[Itens listados em um conjunto de dados]
——
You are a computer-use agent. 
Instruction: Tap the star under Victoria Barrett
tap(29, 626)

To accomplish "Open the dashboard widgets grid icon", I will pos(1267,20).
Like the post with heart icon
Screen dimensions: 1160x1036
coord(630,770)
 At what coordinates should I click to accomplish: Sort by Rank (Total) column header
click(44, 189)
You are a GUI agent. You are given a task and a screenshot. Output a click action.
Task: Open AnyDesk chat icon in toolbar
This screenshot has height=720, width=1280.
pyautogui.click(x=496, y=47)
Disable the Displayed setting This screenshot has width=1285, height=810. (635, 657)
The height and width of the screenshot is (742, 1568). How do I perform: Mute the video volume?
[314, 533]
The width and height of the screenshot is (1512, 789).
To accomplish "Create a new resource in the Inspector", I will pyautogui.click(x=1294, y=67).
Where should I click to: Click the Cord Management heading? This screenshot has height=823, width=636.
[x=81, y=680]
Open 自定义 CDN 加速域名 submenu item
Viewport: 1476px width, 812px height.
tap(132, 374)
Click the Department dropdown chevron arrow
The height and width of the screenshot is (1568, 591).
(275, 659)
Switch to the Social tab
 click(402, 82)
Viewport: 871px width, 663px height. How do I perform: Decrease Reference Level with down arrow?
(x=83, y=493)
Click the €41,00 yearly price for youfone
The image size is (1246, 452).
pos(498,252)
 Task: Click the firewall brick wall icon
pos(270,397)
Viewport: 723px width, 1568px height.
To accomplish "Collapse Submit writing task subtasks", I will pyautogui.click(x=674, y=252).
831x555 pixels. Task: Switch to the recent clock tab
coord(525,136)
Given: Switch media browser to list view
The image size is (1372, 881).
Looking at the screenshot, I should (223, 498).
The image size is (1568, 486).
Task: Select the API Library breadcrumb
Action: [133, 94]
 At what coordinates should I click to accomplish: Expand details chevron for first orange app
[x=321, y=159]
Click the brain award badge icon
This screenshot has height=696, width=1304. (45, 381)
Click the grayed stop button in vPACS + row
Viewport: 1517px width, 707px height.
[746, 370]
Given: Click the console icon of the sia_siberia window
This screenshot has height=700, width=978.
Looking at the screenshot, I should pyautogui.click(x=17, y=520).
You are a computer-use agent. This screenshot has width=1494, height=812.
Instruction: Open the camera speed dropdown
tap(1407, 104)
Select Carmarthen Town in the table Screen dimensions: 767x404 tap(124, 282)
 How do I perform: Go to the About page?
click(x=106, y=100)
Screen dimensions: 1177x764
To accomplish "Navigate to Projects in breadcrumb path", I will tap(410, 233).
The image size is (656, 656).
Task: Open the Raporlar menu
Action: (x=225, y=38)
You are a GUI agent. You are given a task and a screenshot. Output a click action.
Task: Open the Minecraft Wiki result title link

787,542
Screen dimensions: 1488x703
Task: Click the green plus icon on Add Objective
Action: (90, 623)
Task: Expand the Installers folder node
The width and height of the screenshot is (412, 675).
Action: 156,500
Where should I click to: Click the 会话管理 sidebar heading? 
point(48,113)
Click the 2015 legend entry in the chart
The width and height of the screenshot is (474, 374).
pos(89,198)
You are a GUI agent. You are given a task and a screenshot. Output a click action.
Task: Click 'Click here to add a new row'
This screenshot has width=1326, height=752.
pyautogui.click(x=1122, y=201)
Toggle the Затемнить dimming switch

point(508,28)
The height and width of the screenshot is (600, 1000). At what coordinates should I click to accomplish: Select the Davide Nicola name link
——
Coloque as linhas acima em uma lista JSON de strings, com uma string para cada linha e sem incluir as linhas em branco.

[
  "You are a computer-use agent. ",
  "Instruction: Tap the star under Victoria Barrett",
  "tap(29, 626)",
  "To accomplish \"Open the dashboard widgets grid icon\", I will pos(1267,20).",
  "Like the post with heart icon",
  "Screen dimensions: 1160x1036",
  "coord(630,770)",
  " At what coordinates should I click to accomplish: Sort by Rank (Total) column header",
  "click(44, 189)",
  "You are a GUI agent. You are given a task and a screenshot. Output a click action.",
  "Task: Open AnyDesk chat icon in toolbar",
  "This screenshot has height=720, width=1280.",
  "pyautogui.click(x=496, y=47)",
  "Disable the Displayed setting This screenshot has width=1285, height=810. (635, 657)",
  "The height and width of the screenshot is (742, 1568). How do I perform: Mute the video volume?",
  "[314, 533]",
  "The width and height of the screenshot is (1512, 789).",
  "To accomplish \"Create a new resource in the Inspector\", I will pyautogui.click(x=1294, y=67).",
  "Where should I click to: Click the Cord Management heading? This screenshot has height=823, width=636.",
  "[x=81, y=680]",
  "Open 自定义 CDN 加速域名 submenu item",
  "Viewport: 1476px width, 812px height.",
  "tap(132, 374)",
  "Click the Department dropdown chevron arrow",
  "The height and width of the screenshot is (1568, 591).",
  "(275, 659)",
  "Switch to the Social tab",
  " click(402, 82)",
  "Viewport: 871px width, 663px height. How do I perform: Decrease Reference Level with down arrow?",
  "(x=83, y=493)",
  "Click the €41,00 yearly price for youfone",
  "The image size is (1246, 452).",
  "pos(498,252)",
  " Task: Click the firewall brick wall icon",
  "pos(270,397)",
  "Viewport: 723px width, 1568px height.",
  "To accomplish \"Collapse Submit writing task subtasks\", I will pyautogui.click(x=674, y=252).",
  "831x555 pixels. Task: Switch to the recent clock tab",
  "coord(525,136)",
  "Given: Switch media browser to list view",
  "The image size is (1372, 881).",
  "Looking at the screenshot, I should (223, 498).",
  "The image size is (1568, 486).",
  "Task: Select the API Library breadcrumb",
  "Action: [133, 94]",
  " At what coordinates should I click to accomplish: Expand details chevron for first orange app",
  "[x=321, y=159]",
  "Click the brain award badge icon",
  "This screenshot has height=696, width=1304. (45, 381)",
  "Click the grayed stop button in vPACS + row",
  "Viewport: 1517px width, 707px height.",
  "[746, 370]",
  "Given: Click the console icon of the sia_siberia window",
  "This screenshot has height=700, width=978.",
  "Looking at the screenshot, I should pyautogui.click(x=17, y=520).",
  "You are a computer-use agent. This screenshot has width=1494, height=812.",
  "Instruction: Open the camera speed dropdown",
  "tap(1407, 104)",
  "Select Carmarthen Town in the table Screen dimensions: 767x404 tap(124, 282)",
  " How do I perform: Go to the About page?",
  "click(x=106, y=100)",
  "Screen dimensions: 1177x764",
  "To accomplish \"Navigate to Projects in breadcrumb path\", I will tap(410, 233).",
  "The image size is (656, 656).",
  "Task: Open the Raporlar menu",
  "Action: (x=225, y=38)",
  "You are a GUI agent. You are given a task and a screenshot. Output a click action.",
  "Task: Open the Minecraft Wiki result title link",
  "787,542",
  "Screen dimensions: 1488x703",
  "Task: Click the green plus icon on Add Objective",
  "Action: (90, 623)",
  "Task: Expand the Installers folder node",
  "The width and height of the screenshot is (412, 675).",
  "Action: 156,500",
  "Where should I click to: Click the 会话管理 sidebar heading? ",
  "point(48,113)",
  "Click the 2015 legend entry in the chart",
  "The width and height of the screenshot is (474, 374).",
  "pos(89,198)",
  "You are a GUI agent. You are given a task and a screenshot. Output a click action.",
  "Task: Click 'Click here to add a new row'",
  "This screenshot has width=1326, height=752.",
  "pyautogui.click(x=1122, y=201)",
  "Toggle the Затемнить dimming switch",
  "point(508,28)",
  "The height and width of the screenshot is (600, 1000). At what coordinates should I click to accomplish: Select the Davide Nicola name link"
]